### Excerpt

Segment Open

I want sex just to feel close and wanted and its heartbreaking
Have you discussed your “needs” with the OH if so what was said ? i guess ultimately only you can answer your own question !
yes i have and he says he wants to however is tired
yes i have and he says he wants to however is tired
Just a thought on that - if he genuinely feels that way perhaps there could be something medical underlying - if he really means it, could he speak with a doctor to see if there is anything causing excessive fatigue/ tiredness
he has a not so great shift pattern multiple 12hr nights and days in a row
Yeah I know it’s difficult, I hope you wasn’t thinking I was saying you argue or fight, It was just to point out from my own experience that even with the most love in a relationship thats just not enough and you have to take stock, whilst looking at the past is always what you want especially if it was great you need to look at how you are in the moment and think about the future, if you think you can make the future what you want and it’s worth fighting for then it’s worth it, if you think you can’t see anything to say your life will be what you want and you’ll be happy despite no matter how much you love them then you’ve got to decide thats what you want. It’s a hard decision to make and as much advice we can give it’s only you who can decide. For me the first I will never know if I made the right decision, the second was undoubtedly the right decision but now I’m in a 25 year marriage, 2 kids and very happy, I have my vices which are much discussed on here, but I very much love my OH and I’m very happy, so in a way I did make the right decisions. XxX
Hmm that’s tough. His shifts sound like a nightmare.

Segment Closed

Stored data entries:
Segment Open

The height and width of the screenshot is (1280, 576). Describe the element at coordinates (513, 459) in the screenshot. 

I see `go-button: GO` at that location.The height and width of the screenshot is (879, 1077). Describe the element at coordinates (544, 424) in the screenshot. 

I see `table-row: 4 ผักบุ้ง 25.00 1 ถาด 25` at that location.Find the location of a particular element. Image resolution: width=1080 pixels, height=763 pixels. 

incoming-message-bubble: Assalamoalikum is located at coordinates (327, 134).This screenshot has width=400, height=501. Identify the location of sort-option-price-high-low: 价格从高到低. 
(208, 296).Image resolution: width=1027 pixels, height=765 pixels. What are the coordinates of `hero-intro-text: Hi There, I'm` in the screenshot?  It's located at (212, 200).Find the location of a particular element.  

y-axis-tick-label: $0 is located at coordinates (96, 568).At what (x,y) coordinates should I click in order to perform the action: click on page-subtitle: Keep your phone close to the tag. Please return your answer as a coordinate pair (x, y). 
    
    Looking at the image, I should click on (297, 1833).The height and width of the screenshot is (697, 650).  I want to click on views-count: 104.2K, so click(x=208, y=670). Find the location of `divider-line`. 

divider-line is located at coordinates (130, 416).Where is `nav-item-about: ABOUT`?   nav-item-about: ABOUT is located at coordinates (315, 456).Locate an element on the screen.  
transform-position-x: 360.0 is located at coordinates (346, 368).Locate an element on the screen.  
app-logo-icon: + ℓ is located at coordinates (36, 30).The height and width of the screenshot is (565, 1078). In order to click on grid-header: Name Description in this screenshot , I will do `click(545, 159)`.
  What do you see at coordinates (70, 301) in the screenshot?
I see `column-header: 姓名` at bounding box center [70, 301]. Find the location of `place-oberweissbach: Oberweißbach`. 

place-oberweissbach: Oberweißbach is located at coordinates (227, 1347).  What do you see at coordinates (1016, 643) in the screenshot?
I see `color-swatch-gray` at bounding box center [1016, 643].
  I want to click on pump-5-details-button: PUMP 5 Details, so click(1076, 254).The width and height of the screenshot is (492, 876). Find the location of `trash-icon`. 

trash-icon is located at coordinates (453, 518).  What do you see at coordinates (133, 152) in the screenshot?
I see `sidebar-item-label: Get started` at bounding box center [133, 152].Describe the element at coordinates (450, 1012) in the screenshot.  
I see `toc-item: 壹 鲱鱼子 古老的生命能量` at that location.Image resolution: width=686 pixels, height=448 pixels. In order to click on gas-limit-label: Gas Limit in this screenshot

Segment Closed

### Work instruction
According to the forum thread, what shift pattern does the partner work?

### Exercise answer
Multiple 12-hour nights and days in a row.